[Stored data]
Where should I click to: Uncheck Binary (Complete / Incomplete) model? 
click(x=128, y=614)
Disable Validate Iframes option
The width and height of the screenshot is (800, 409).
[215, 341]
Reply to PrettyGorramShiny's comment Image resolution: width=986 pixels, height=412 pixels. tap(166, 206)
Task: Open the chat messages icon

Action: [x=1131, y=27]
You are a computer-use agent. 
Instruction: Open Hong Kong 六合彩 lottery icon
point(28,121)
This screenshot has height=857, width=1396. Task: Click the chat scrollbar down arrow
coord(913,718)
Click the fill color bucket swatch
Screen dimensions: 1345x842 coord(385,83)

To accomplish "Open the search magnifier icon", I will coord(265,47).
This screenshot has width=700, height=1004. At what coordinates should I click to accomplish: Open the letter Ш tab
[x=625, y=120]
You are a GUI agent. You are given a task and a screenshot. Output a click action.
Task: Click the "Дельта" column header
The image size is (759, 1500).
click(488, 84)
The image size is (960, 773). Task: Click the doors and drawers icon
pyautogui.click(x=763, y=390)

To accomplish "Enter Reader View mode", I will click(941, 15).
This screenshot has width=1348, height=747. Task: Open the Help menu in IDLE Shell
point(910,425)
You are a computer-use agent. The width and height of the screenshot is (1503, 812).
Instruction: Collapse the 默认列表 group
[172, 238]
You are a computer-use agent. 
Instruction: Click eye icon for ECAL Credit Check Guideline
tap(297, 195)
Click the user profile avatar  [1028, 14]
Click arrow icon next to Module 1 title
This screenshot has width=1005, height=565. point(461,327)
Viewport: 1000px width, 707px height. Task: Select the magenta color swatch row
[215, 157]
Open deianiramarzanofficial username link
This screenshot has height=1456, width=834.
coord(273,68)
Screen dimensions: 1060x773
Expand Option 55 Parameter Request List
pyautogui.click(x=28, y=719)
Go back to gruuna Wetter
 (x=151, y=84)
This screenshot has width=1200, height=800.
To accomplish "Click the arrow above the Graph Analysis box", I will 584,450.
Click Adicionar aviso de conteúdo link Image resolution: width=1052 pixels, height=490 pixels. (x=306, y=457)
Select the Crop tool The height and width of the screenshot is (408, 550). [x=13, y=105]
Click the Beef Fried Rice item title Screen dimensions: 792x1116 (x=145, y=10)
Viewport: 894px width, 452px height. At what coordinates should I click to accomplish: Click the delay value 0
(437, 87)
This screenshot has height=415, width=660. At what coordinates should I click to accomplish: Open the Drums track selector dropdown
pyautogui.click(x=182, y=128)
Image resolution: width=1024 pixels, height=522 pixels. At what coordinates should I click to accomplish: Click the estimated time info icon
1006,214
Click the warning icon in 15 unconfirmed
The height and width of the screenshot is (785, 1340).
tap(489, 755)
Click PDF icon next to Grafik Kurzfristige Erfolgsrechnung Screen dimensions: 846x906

Task details:
Give the entries again in full, with nothing changed.

Output for this task:
Where should I click to: Uncheck Binary (Complete / Incomplete) model? 
click(x=128, y=614)
Disable Validate Iframes option
The width and height of the screenshot is (800, 409).
[215, 341]
Reply to PrettyGorramShiny's comment Image resolution: width=986 pixels, height=412 pixels. tap(166, 206)
Task: Open the chat messages icon

Action: [x=1131, y=27]
You are a computer-use agent. 
Instruction: Open Hong Kong 六合彩 lottery icon
point(28,121)
This screenshot has height=857, width=1396. Task: Click the chat scrollbar down arrow
coord(913,718)
Click the fill color bucket swatch
Screen dimensions: 1345x842 coord(385,83)

To accomplish "Open the search magnifier icon", I will coord(265,47).
This screenshot has width=700, height=1004. At what coordinates should I click to accomplish: Open the letter Ш tab
[x=625, y=120]
You are a GUI agent. You are given a task and a screenshot. Output a click action.
Task: Click the "Дельта" column header
The image size is (759, 1500).
click(488, 84)
The image size is (960, 773). Task: Click the doors and drawers icon
pyautogui.click(x=763, y=390)

To accomplish "Enter Reader View mode", I will click(941, 15).
This screenshot has width=1348, height=747. Task: Open the Help menu in IDLE Shell
point(910,425)
You are a computer-use agent. The width and height of the screenshot is (1503, 812).
Instruction: Collapse the 默认列表 group
[172, 238]
You are a computer-use agent. 
Instruction: Click eye icon for ECAL Credit Check Guideline
tap(297, 195)
Click the user profile avatar  [1028, 14]
Click arrow icon next to Module 1 title
This screenshot has width=1005, height=565. point(461,327)
Viewport: 1000px width, 707px height. Task: Select the magenta color swatch row
[215, 157]
Open deianiramarzanofficial username link
This screenshot has height=1456, width=834.
coord(273,68)
Screen dimensions: 1060x773
Expand Option 55 Parameter Request List
pyautogui.click(x=28, y=719)
Go back to gruuna Wetter
 (x=151, y=84)
This screenshot has width=1200, height=800.
To accomplish "Click the arrow above the Graph Analysis box", I will 584,450.
Click Adicionar aviso de conteúdo link Image resolution: width=1052 pixels, height=490 pixels. (x=306, y=457)
Select the Crop tool The height and width of the screenshot is (408, 550). [x=13, y=105]
Click the Beef Fried Rice item title Screen dimensions: 792x1116 (x=145, y=10)
Viewport: 894px width, 452px height. At what coordinates should I click to accomplish: Click the delay value 0
(437, 87)
This screenshot has height=415, width=660. At what coordinates should I click to accomplish: Open the Drums track selector dropdown
pyautogui.click(x=182, y=128)
Image resolution: width=1024 pixels, height=522 pixels. At what coordinates should I click to accomplish: Click the estimated time info icon
1006,214
Click the warning icon in 15 unconfirmed
The height and width of the screenshot is (785, 1340).
tap(489, 755)
Click PDF icon next to Grafik Kurzfristige Erfolgsrechnung Screen dimensions: 846x906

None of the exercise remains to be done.